Start

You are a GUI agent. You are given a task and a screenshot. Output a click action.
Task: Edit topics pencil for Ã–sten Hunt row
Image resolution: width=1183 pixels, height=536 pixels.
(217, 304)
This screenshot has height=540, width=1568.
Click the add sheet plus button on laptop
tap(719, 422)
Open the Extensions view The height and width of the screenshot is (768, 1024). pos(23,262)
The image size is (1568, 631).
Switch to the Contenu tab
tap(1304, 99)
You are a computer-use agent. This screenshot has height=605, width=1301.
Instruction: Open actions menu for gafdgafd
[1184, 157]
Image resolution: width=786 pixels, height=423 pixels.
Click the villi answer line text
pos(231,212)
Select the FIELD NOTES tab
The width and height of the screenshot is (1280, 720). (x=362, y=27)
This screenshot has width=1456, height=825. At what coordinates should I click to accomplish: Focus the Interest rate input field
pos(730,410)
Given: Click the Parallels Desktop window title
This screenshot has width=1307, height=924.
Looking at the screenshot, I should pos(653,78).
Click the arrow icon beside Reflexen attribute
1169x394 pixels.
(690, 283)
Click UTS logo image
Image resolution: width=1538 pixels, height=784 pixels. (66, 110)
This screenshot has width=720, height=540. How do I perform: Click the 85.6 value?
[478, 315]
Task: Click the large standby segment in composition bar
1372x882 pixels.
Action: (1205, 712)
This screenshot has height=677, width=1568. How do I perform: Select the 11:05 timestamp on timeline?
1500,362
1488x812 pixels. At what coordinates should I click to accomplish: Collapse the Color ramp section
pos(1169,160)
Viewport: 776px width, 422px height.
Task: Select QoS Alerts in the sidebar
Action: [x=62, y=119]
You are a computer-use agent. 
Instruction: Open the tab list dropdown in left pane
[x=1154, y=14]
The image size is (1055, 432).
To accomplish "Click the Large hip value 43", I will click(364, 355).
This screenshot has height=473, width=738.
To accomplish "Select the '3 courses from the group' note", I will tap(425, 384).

End

Stated problem » Give every line of the data above as a JSON list of strings, one string per line, leaving out blank lines.

The answer »
[
  "You are a GUI agent. You are given a task and a screenshot. Output a click action.",
  "Task: Edit topics pencil for Ã–sten Hunt row",
  "Image resolution: width=1183 pixels, height=536 pixels.",
  "(217, 304)",
  "This screenshot has height=540, width=1568.",
  "Click the add sheet plus button on laptop",
  "tap(719, 422)",
  "Open the Extensions view The height and width of the screenshot is (768, 1024). pos(23,262)",
  "The image size is (1568, 631).",
  "Switch to the Contenu tab",
  "tap(1304, 99)",
  "You are a computer-use agent. This screenshot has height=605, width=1301.",
  "Instruction: Open actions menu for gafdgafd",
  "[1184, 157]",
  "Image resolution: width=786 pixels, height=423 pixels.",
  "Click the villi answer line text",
  "pos(231,212)",
  "Select the FIELD NOTES tab",
  "The width and height of the screenshot is (1280, 720). (x=362, y=27)",
  "This screenshot has width=1456, height=825. At what coordinates should I click to accomplish: Focus the Interest rate input field",
  "pos(730,410)",
  "Given: Click the Parallels Desktop window title",
  "This screenshot has width=1307, height=924.",
  "Looking at the screenshot, I should pos(653,78).",
  "Click the arrow icon beside Reflexen attribute",
  "1169x394 pixels.",
  "(690, 283)",
  "Click UTS logo image",
  "Image resolution: width=1538 pixels, height=784 pixels. (66, 110)",
  "This screenshot has width=720, height=540. How do I perform: Click the 85.6 value?",
  "[478, 315]",
  "Task: Click the large standby segment in composition bar",
  "1372x882 pixels.",
  "Action: (1205, 712)",
  "This screenshot has height=677, width=1568. How do I perform: Select the 11:05 timestamp on timeline?",
  "1500,362",
  "1488x812 pixels. At what coordinates should I click to accomplish: Collapse the Color ramp section",
  "pos(1169,160)",
  "Viewport: 776px width, 422px height.",
  "Task: Select QoS Alerts in the sidebar",
  "Action: [x=62, y=119]",
  "You are a computer-use agent. ",
  "Instruction: Open the tab list dropdown in left pane",
  "[x=1154, y=14]",
  "The image size is (1055, 432).",
  "To accomplish \"Click the Large hip value 43\", I will click(364, 355).",
  "This screenshot has height=473, width=738.",
  "To accomplish \"Select the '3 courses from the group' note\", I will tap(425, 384)."
]